WHAT TO WORK ON →
Convert the lines from the line with "You are a GUI" to the line with "(x=64, y=52)", both included, into a Markdown table with the columns No. and Line. Skip blank lines and leave the pictures out.

INPUT MATERIAL →
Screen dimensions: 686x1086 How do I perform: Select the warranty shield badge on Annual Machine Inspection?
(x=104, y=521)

--

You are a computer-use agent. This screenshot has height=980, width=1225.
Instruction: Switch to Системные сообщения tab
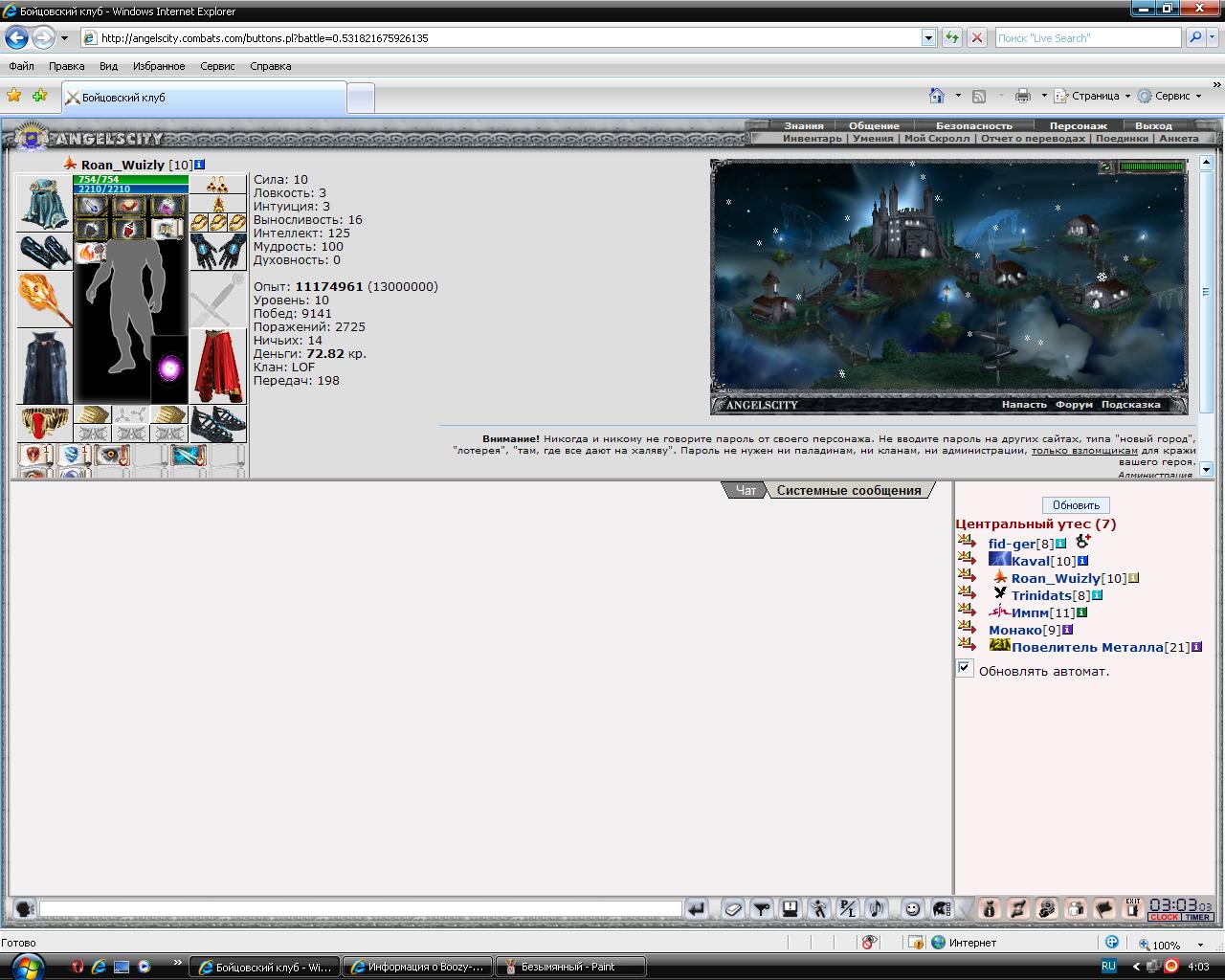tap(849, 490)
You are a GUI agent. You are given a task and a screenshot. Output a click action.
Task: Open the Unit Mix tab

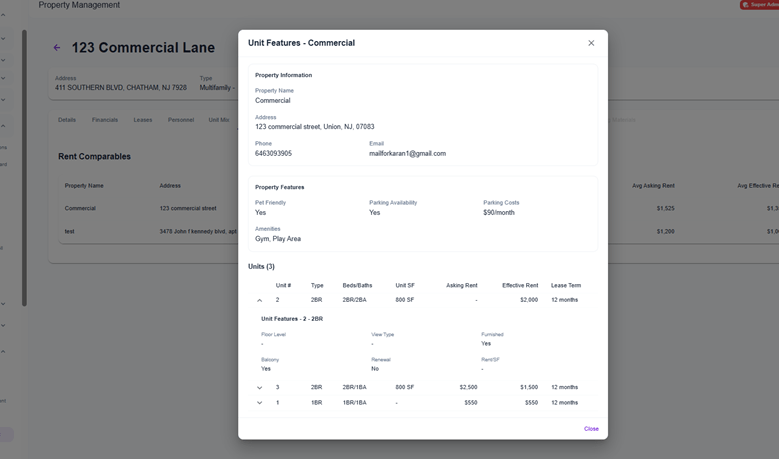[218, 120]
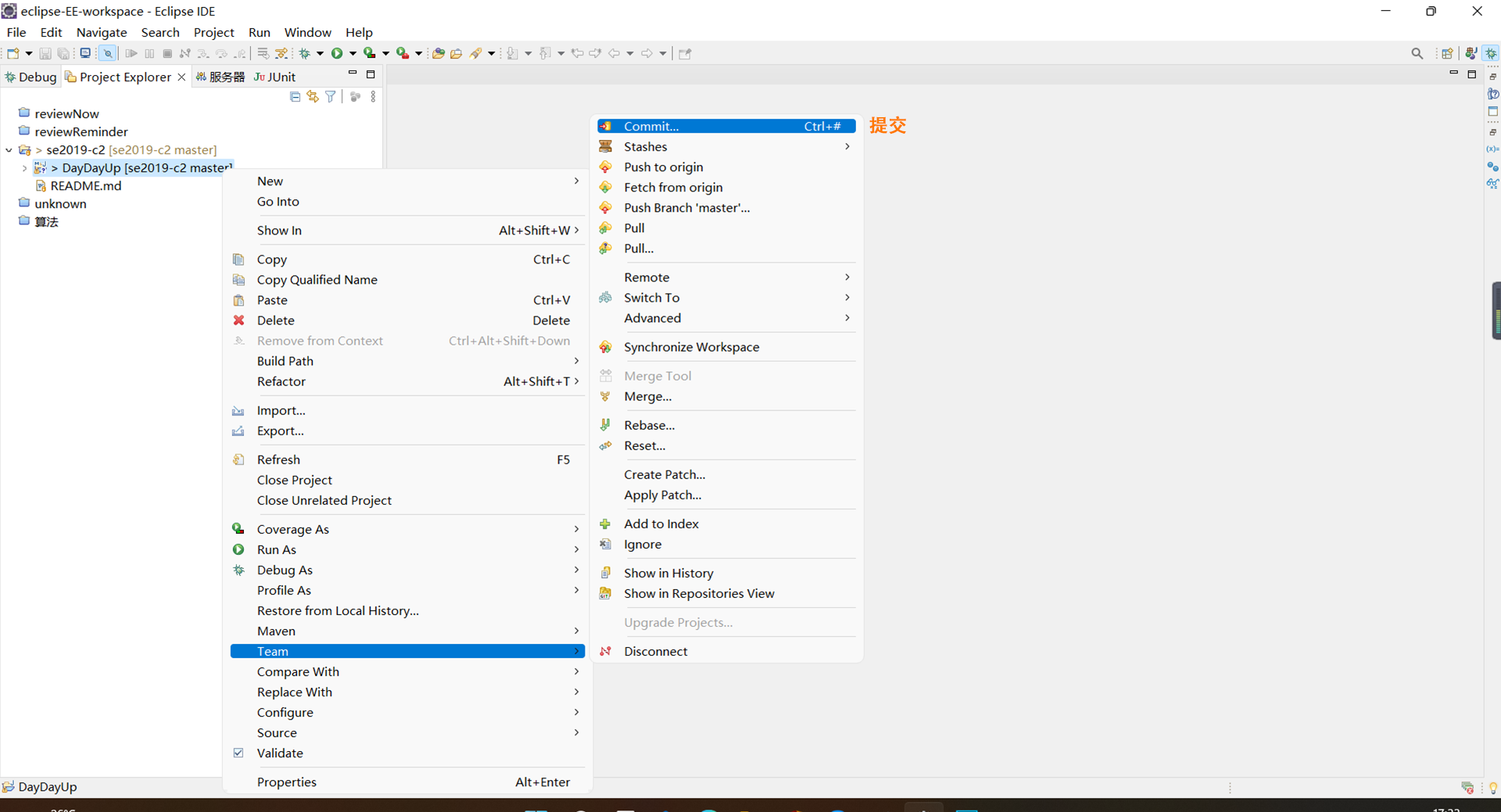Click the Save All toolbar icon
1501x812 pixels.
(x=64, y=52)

TASK RESULT →
| No. | Line |
|---|---|
| 1 | You are a GUI agent. You are given a task and a screenshot. Output a click action. |
| 2 | Task: Open the Unit Mix tab |
| 3 | [218, 120] |
| 4 | Click the Save All toolbar icon |
| 5 | 1501x812 pixels. |
| 6 | (x=64, y=52) |